- Born: March 18, 1959 (age 66) Mahe, Puducherry
- Occupations: Baker; Entrepreneur;
- Years active: 1979–present
- Organizations: Bakemart; Artisan Bakers;
- Website: https://tkkhaleel.com

= T.K. Khaleel =

Famous Indian Baker & Entrepreneur

T. K. Khaleel is an Indian master baker and entrepreneur, primarily known as the founder of the Middle Eastern bakery chains Bakemart and Artisan Bakers. In 2021, the UAE and Bahrain operations of Bakemart, were acquired by Almarai, a publicly-traded Saudi food conglomerate, for an enterprise value of $25.5 million. His work has received significant industry recognition, including the Arab Franchise Lifetime Achievement Award in 2022, and is reportedly the only Asian baker to have a sourdough starter accepted into the Puratos Sourdough Library in Belgium.

== Career ==

=== Bakemart ===
In 2003, Khaleel founded Bakemart in Dubai, selling frozen baked goods to the hospitality sector.

During his tenure as Managing Director, Bakemart expanded its operations to include facilities in the UAE, Qatar, and Bahrain, supplying over 200 five-star hotels and employing a workforce of nearly 1,500 people. The company launched a premium retail line, Bakemart Gourmet, in 2016.

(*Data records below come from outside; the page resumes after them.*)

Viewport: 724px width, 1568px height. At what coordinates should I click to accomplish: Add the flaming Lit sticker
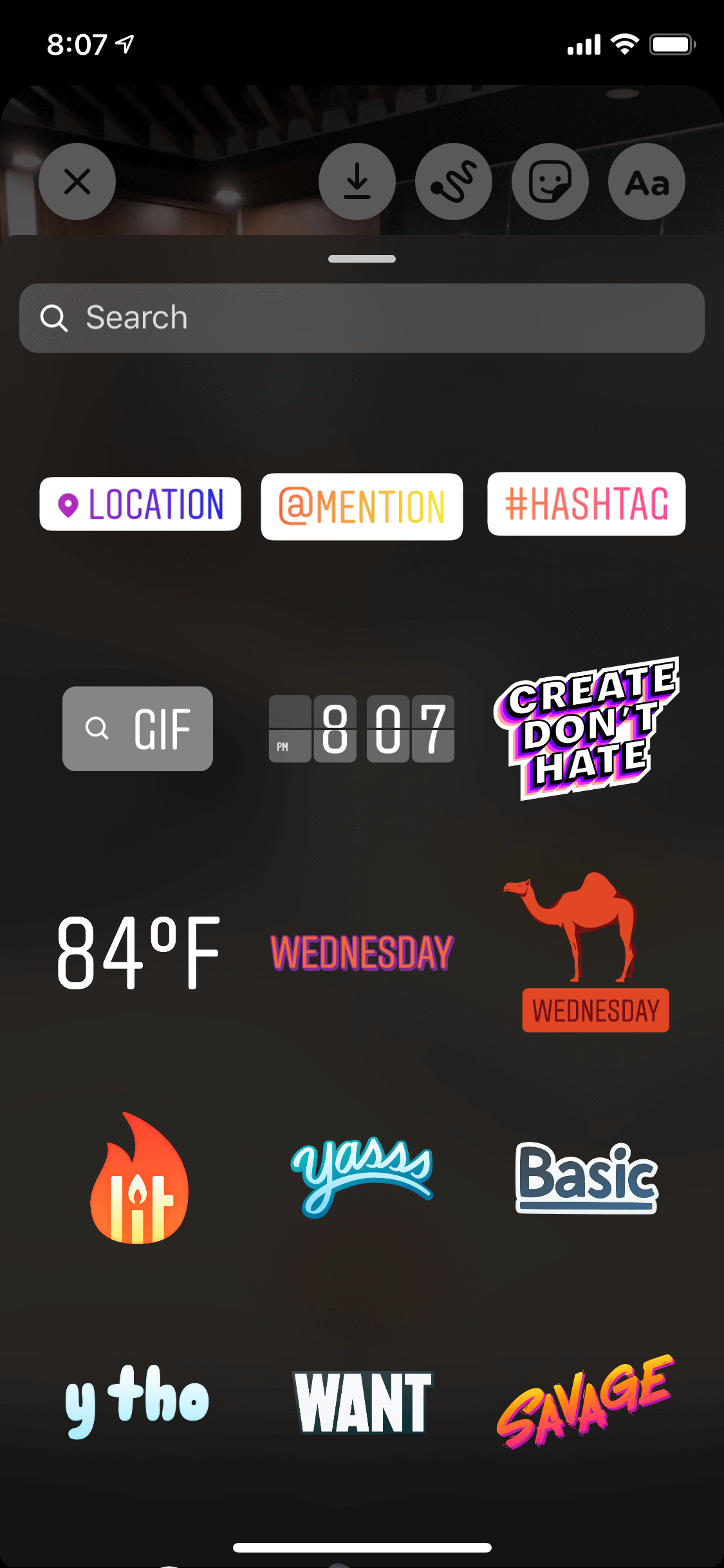(x=139, y=1178)
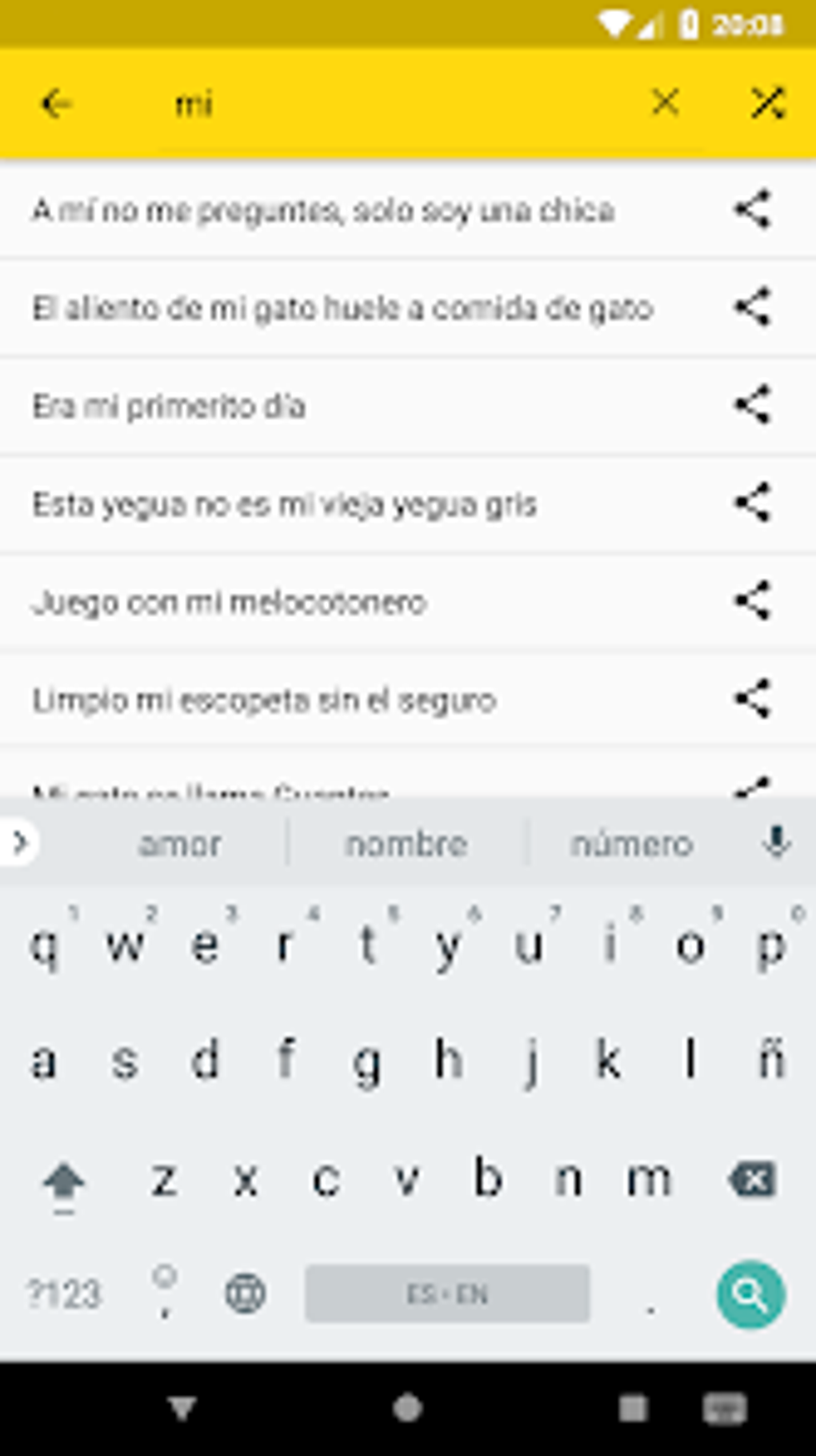Play 'Era mi primerito día' result

tap(169, 407)
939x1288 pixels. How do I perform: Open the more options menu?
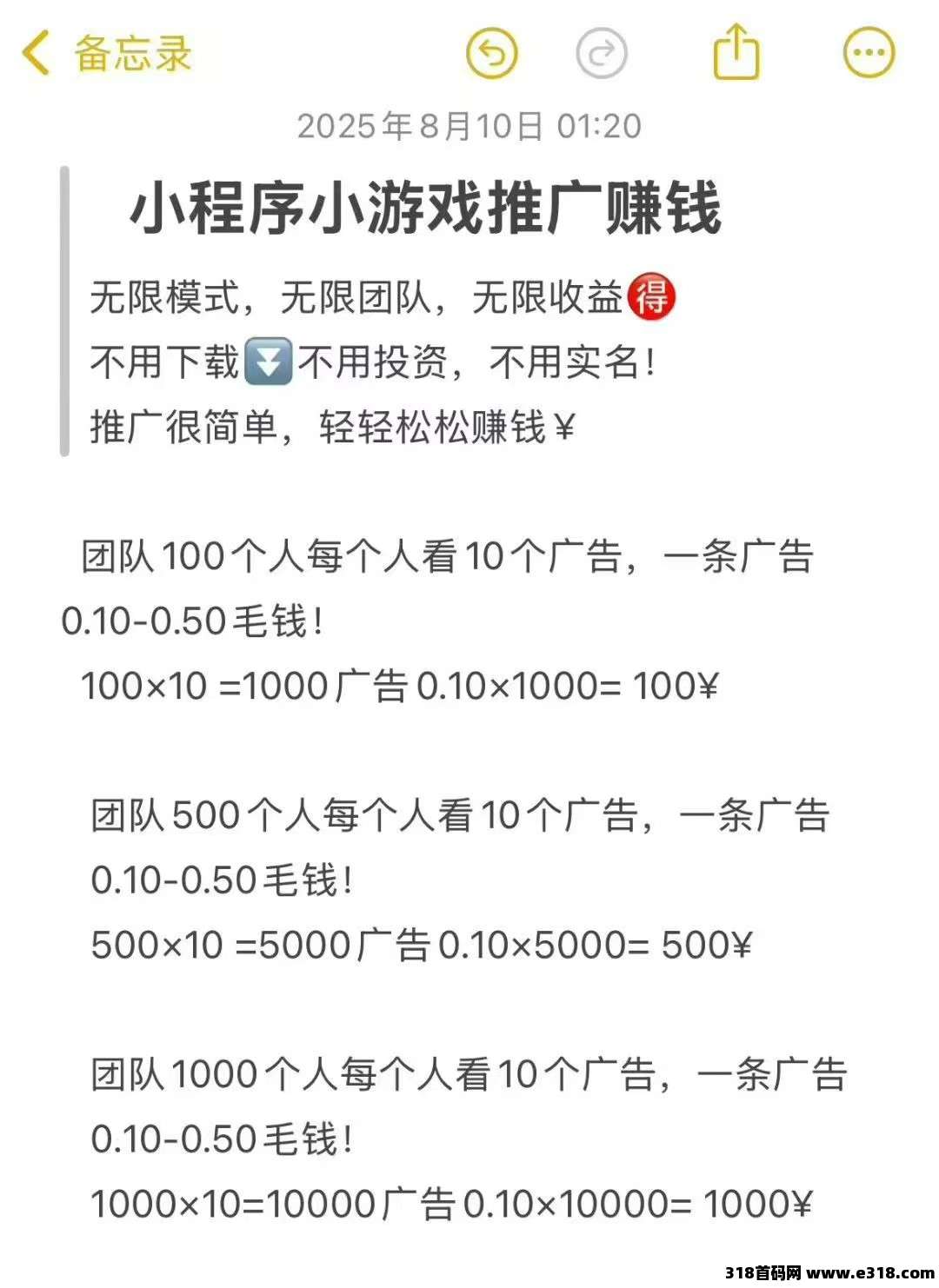pyautogui.click(x=869, y=53)
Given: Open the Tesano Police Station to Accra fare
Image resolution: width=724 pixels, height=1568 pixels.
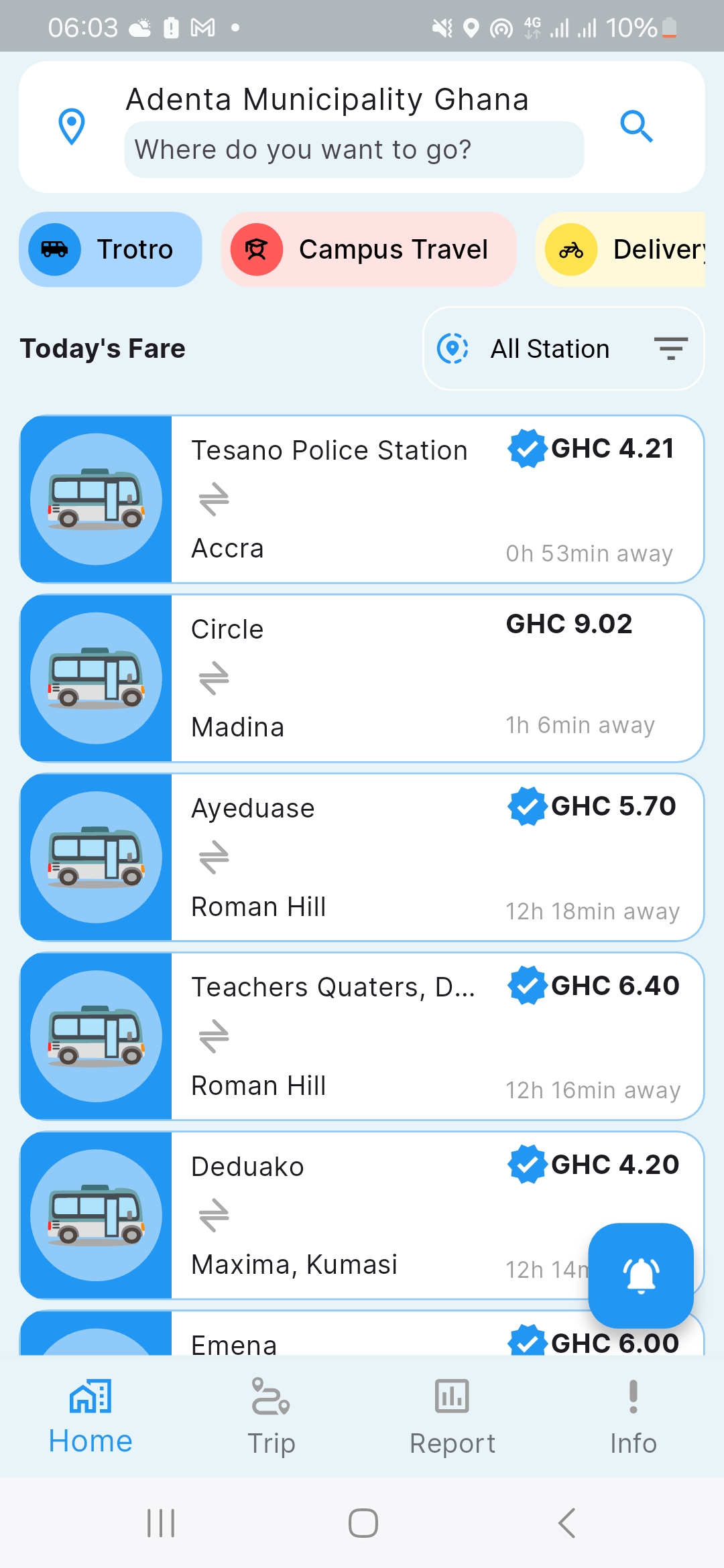Looking at the screenshot, I should [362, 499].
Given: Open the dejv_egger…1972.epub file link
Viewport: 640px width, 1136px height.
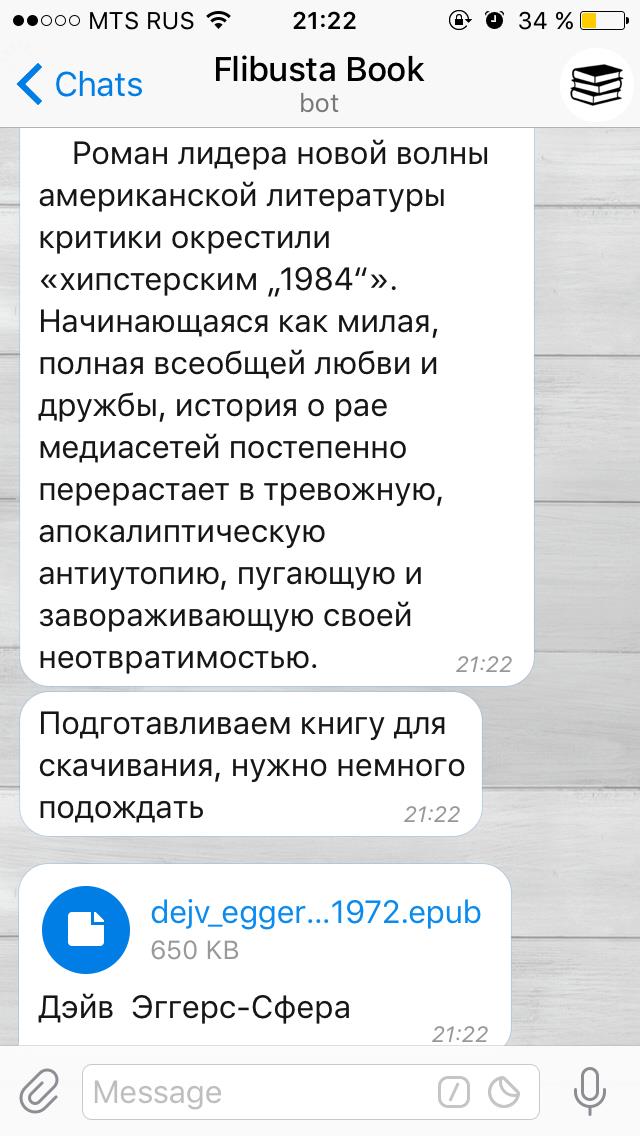Looking at the screenshot, I should [x=315, y=912].
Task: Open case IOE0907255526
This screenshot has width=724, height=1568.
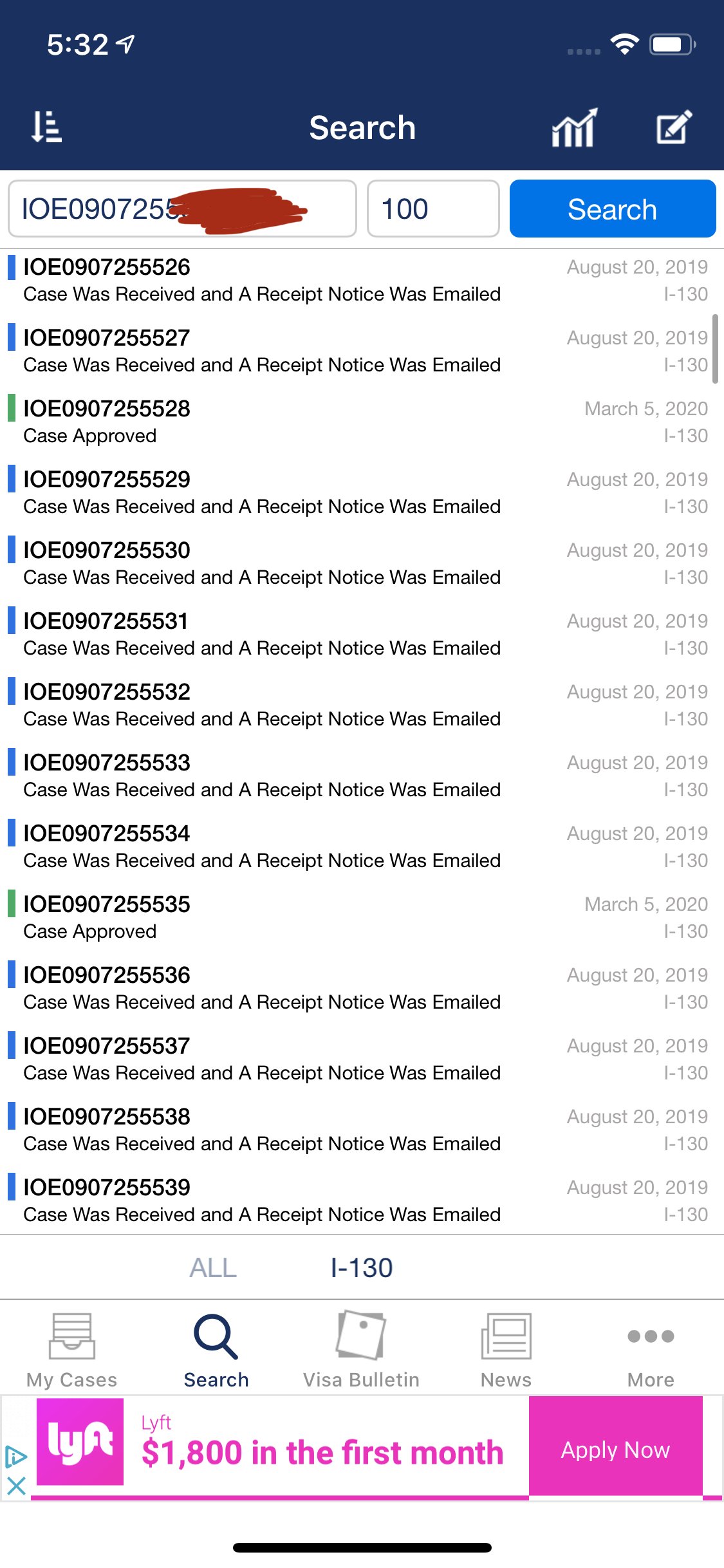Action: point(362,281)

In March 2021, the Saudi Arabian food and beverage company Almarai announced it would acquire 100% of Bakemart's operations in the UAE and Bahrain. The deal, which was finalized in January 2022, had an enterprise value of AED 93.5 million (approximately $25.5 million) and was financed from Almarai's operating cash flow.

=== Artisan Bakers ===
Following the sale of Bakemart, Khaleel launched his current venture, Artisan Bakers, where he serves as founder and managing director. The brand operates in the UAE and Qatar.

With Artisan Bakers, Khaleel shifted to a franchise-based expansion model, announcing plans to open 100 outlets across the GCC region.

== Awards and recognition ==

=== Sourdough Library ===
In 2013, a sourdough starter Khaleel developed was accepted into the Puratos Sourdough Library in St. Vith, Belgium, a non-profit initiative that preserves global sourdough biodiversity. His starter is cataloged as Exhibit No. 128. He is the only Asian baker to have received this honor.

=== Awards ===

- 2022: Lifetime Achievement Award at the Arab Franchise Awards in Dubai.
- 2024: Baker of the Year Award at the Gulf Franchise Awards in Abu Dhabi.